Puede comenzar con síntomas fáciles de confundir con una infección urinaria: ganas constantes de ir al baño, ardor, dolor pélvico o sangre en la orina. Sin embargo, detrás de estas molestias puede esconderse una consecuencia menos conocida del consumo frecuente de ketamina: un daño progresivo capaz de hacer que la vejiga pierda elasticidad y capacidad y que, en los casos más graves, puede llegar a comprometer los riñones.
El riesgo volvió a llamar la atención luego de que se viralizara el caso de una joven de 28 años que relató las graves consecuencias que habría sufrido después de un consumo prolongado de esta sustancia. Según su testimonio, el deterioro de su sistema urinario derivó en la pérdida de su vejiga y actualmente debe utilizar pañales.
Aunque la ketamina tiene usos médicos, tanto en medicina humana como veterinaria, también se consume de manera recreativa debido a sus efectos disociativos y de alteración de la percepción. En Chile existe otro factor que aumenta la incertidumbre: un análisis realizado por el Instituto de Salud Pública (ISP) y el Servicio Nacional para la Prevención y Rehabilitación del Consumo de Drogas y Alcohol (SENDA), dado a conocer en enero de 2026, detectó que el 82% de las muestras incautadas examinadas correspondía a mezclas de sustancias.
Del cerebro a la vejiga
La ketamina es un anestésico que actúa sobre el sistema nervioso central y que, dependiendo de la dosis, puede producir desconexión del entorno, alteraciones de la percepción, euforia, confusión y pérdida de coordinación. Mientras en el ámbito clínico se administra bajo supervisión profesional, su consumo recreativo puede involucrar preparados cuyo origen y composición son desconocidos.
Nicolás Saá Muñoz, académico del Departamento de Ciencias Clínicas y Preclínicas de la Universidad Católica de la Santísima Concepción (UCSC), explica que sus efectos agudos pueden ir mucho más allá de las alteraciones perceptivas.
“La sustancia también puede aumentar la presión arterial y la frecuencia cardíaca.
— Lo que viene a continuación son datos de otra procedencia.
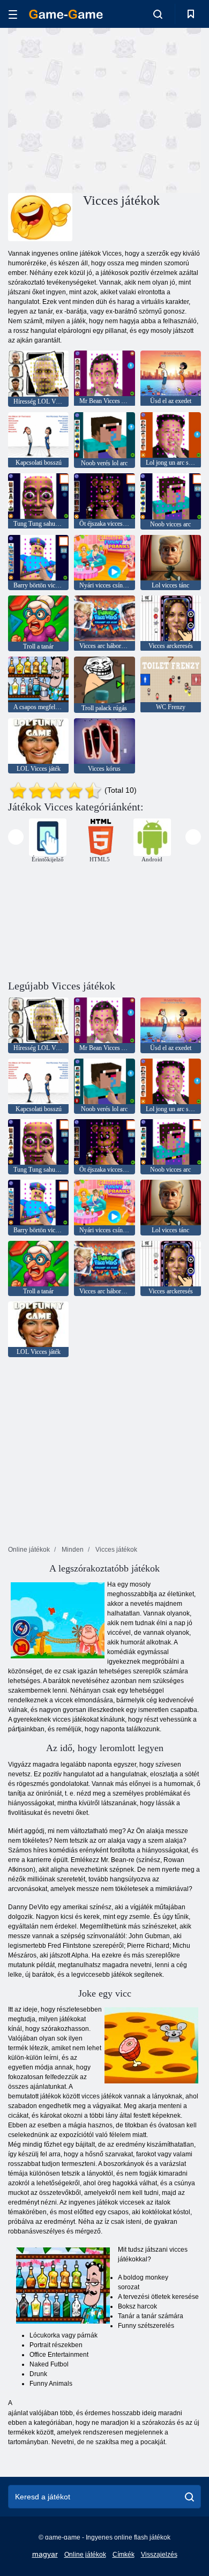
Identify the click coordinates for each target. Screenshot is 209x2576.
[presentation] (16, 837)
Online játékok (85, 2554)
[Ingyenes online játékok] (65, 14)
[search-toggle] (157, 14)
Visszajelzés (159, 2554)
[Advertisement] (99, 109)
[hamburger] (13, 14)
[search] (189, 2496)
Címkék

En dosis elevadas, especialmente cuando se combina con alcohol, opioides o sedantes, puede provocar pérdida de conciencia, depresión respiratoria e incluso la muerte”, señala.
Con el consumo frecuente pueden aparecer además dependencia, problemas de memoria y concentración y alteraciones del ánimo. Sin embargo, uno de sus efectos menos conocidos comienza cuando el organismo intenta eliminar la sustancia.
La ketamina y sus metabolitos se excretan a través de la orina y pueden dañar directamente el revestimiento de la vejiga. La exposición reiterada puede provocar inflamación y ulceraciones y, con el tiempo, fibrosis. Cuando esto ocurre, el tejido se vuelve más rígido y la vejiga puede ir perdiendo su capacidad para almacenar orina.
Cuando parece una infección urinaria, pero no lo es
Este daño se conoce como cistitis inducida por ketamina y sus primeras manifestaciones pueden confundirse con un problema urinario mucho más habitual.
“En casos graves, la lesión puede comprometer los uréteres, dificultar la salida de orina y causar dilatación o insuficiencia renal. La enfermedad asociada a este proceso es conocida como cistitis inducida por ketamina y puede provocar síntomas que inicialmente podrían confundirse con una infección urinaria común, como necesidad frecuente y urgente de orinar, ardor, dolor pélvico y sangre en la orina”, advierte Saá.
A estas señales pueden sumarse dolor lumbar o abdominal, incontinencia y disminución de la cantidad de orina. Su aparición requiere atención, porque el momento en que se detecta el problema puede influir en sus consecuencias.
Suspender tempranamente el consumo puede permitir una mejoría de los síntomas. En cambio, cuando ya existe fibrosis, contracción de la vejiga o daño renal, las lesiones pueden ser permanentes y llegar a requerir tratamiento urológico o cirugía.
Un riesgo que no termina cuando pasa el efecto
La posibilidad de sufrir consecuencias persistentes contrasta con la percepción de la ketamina como una sustancia cuyos principales riesgos estarían asociados al periodo inmediatamente posterior a su consumo. Para Saá, entregar información sobre estos efectos es parte fundamental de la prevención.
“Entregar información clara sobre los riesgos, evitar normalizar el consumo recreativo y favorecer la consulta temprana frente a señales de dependencia son medidas relevantes para prevenir complicaciones. Esto cobra especial importancia cuando la sustancia se consume junto a otras drogas o alcohol, debido al aumento de los riesgos asociados”, concluye el especialista.